*** Opening LISTED RECORDS ***

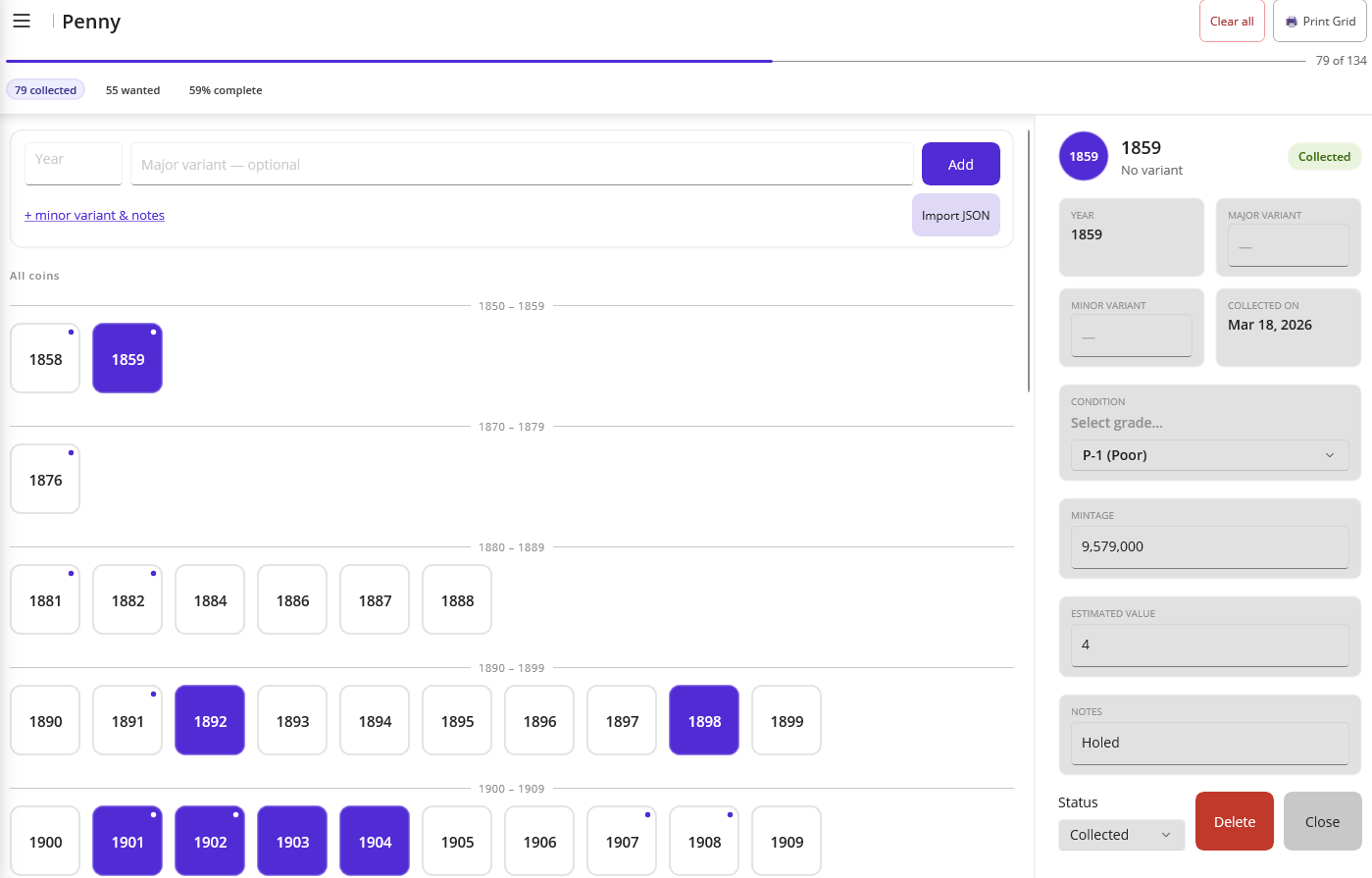The height and width of the screenshot is (878, 1372).
Task: Close the coin detail panel
Action: (x=1322, y=821)
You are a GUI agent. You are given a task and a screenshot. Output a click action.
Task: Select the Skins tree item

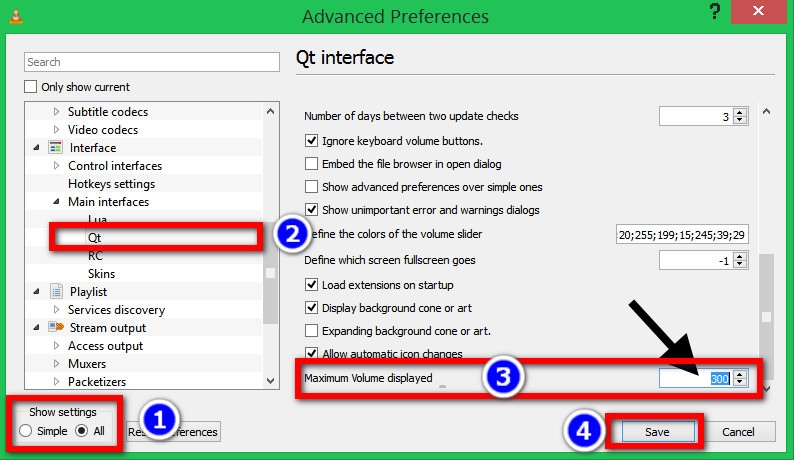101,274
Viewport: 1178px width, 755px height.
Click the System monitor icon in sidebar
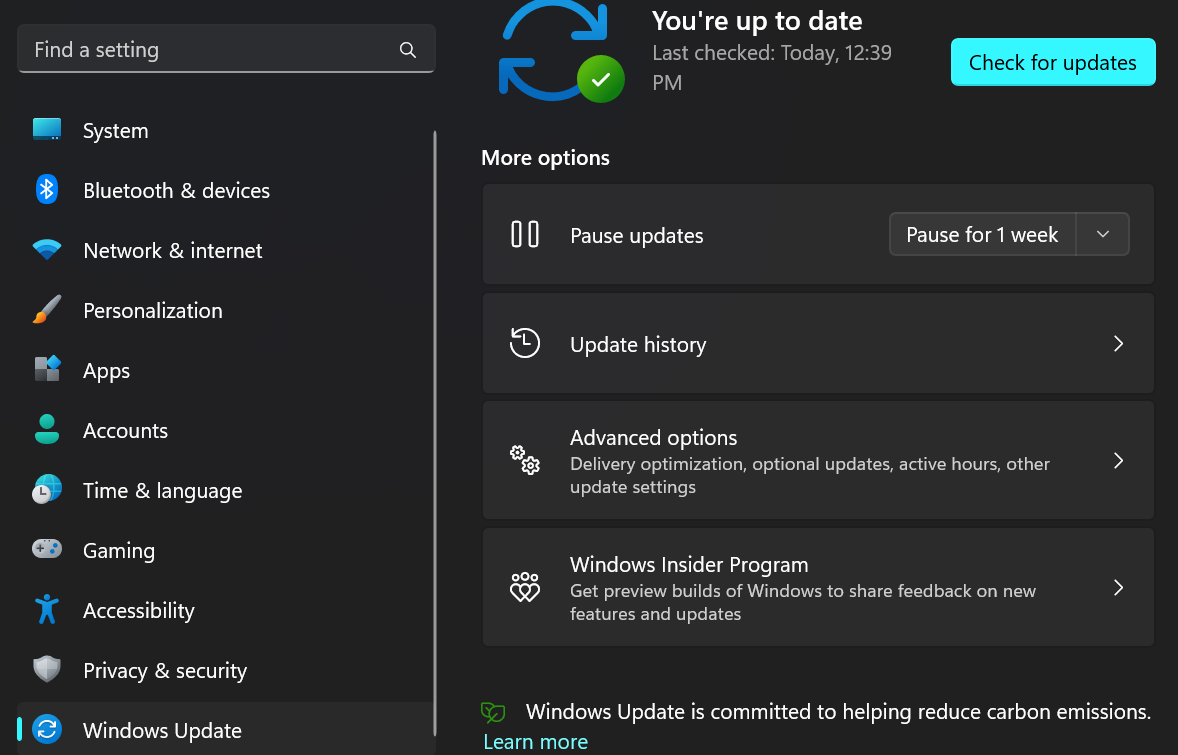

*** Closing LISTED RECORDS ***

▶ _WORK ORDER_
Copy only this, please: the line with "You are a GUI" and every line after it through the end of the data, with no pictures.

▶ _EXPECTED ANSWER_
You are a GUI agent. You are given a task and a screenshot. Output a click action.
Task: Select the Skins tree item

101,274
Viewport: 1178px width, 755px height.
Click the System monitor icon in sidebar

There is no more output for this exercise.